TASK REQUIREMENTS
Everything from the line containing "Instruction: Click the" through the last line of the listing below should be returned exactly, except for pictures.
++++ RECORDED DATA
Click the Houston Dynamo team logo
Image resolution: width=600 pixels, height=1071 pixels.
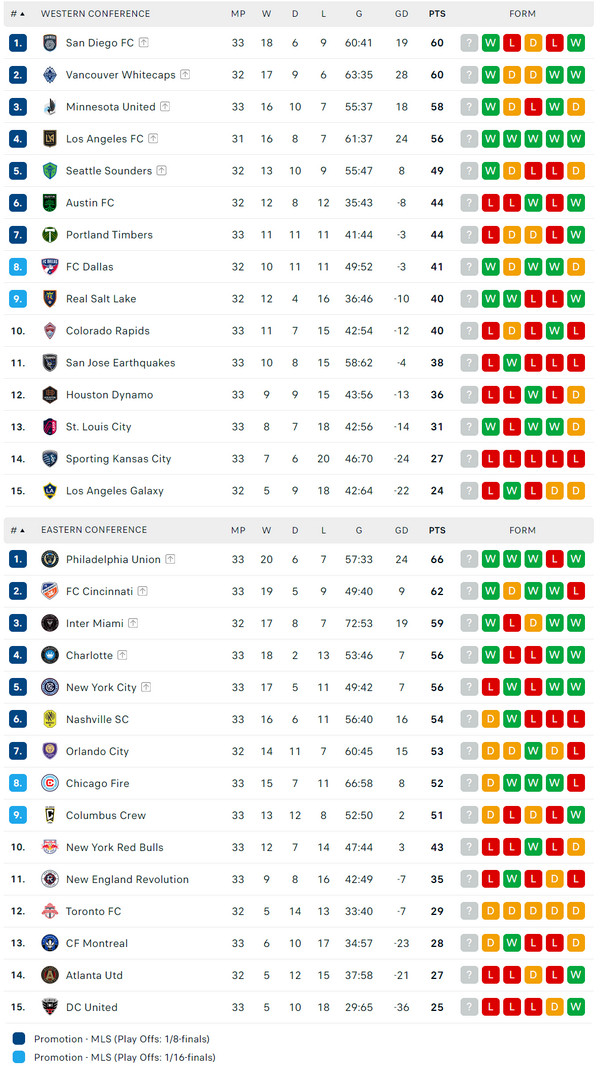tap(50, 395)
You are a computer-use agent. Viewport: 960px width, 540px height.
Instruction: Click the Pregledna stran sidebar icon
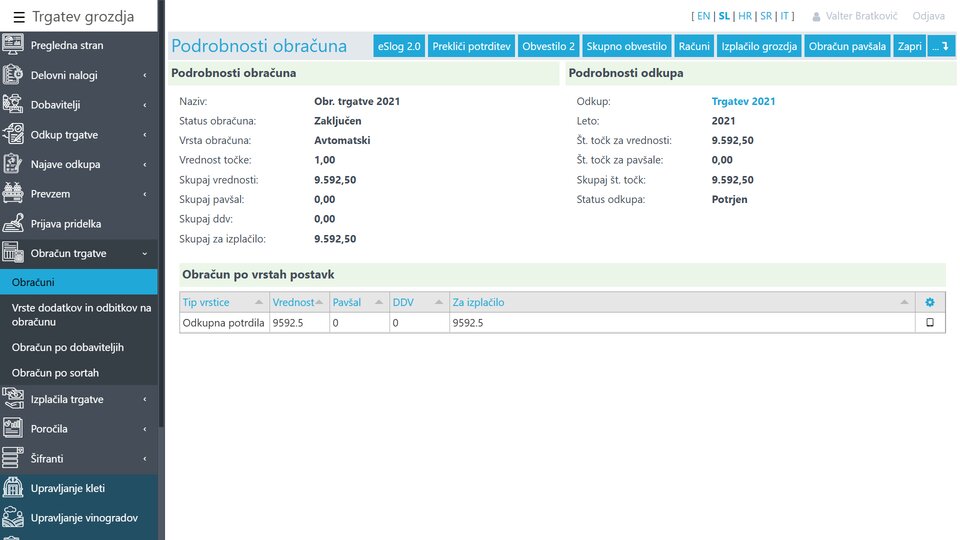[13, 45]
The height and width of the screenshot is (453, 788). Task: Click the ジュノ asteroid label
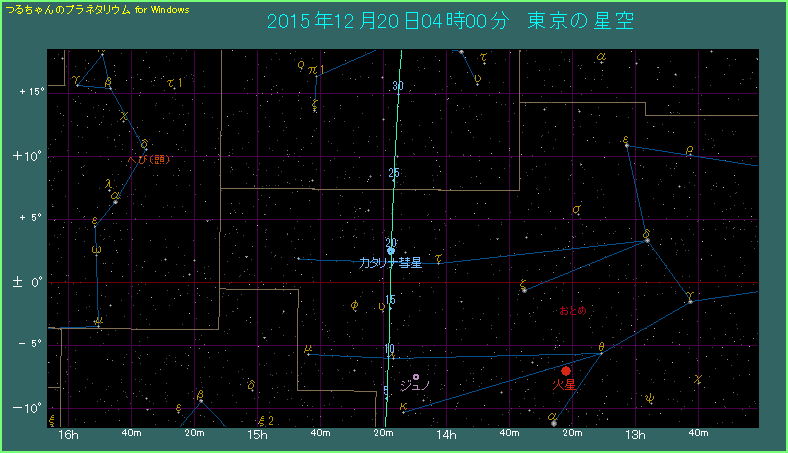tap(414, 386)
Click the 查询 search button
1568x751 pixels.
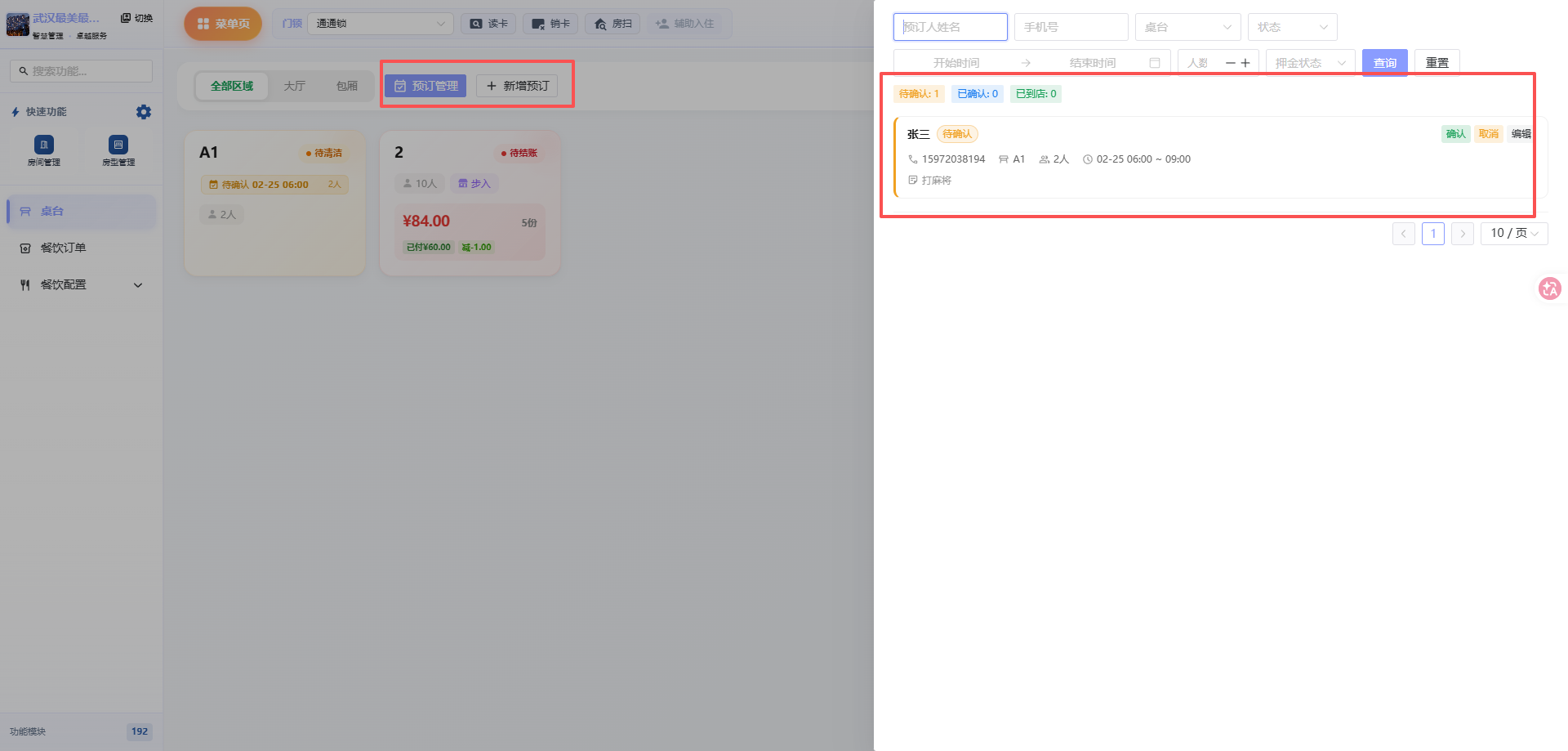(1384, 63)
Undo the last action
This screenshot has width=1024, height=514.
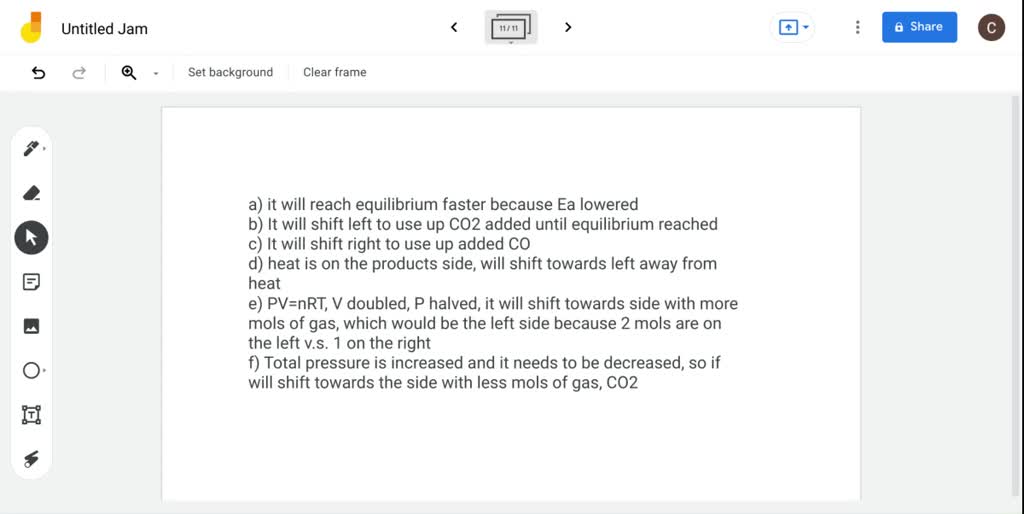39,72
++++++++
TASK RESPONSE
Instruction: Click the Pregledna stran sidebar icon
[13, 45]
The height and width of the screenshot is (453, 788). Task: Click the ジュノ asteroid label
tap(414, 386)
Click the 查询 search button
1568x751 pixels.
(1384, 63)
Undo the last action
This screenshot has width=1024, height=514.
39,72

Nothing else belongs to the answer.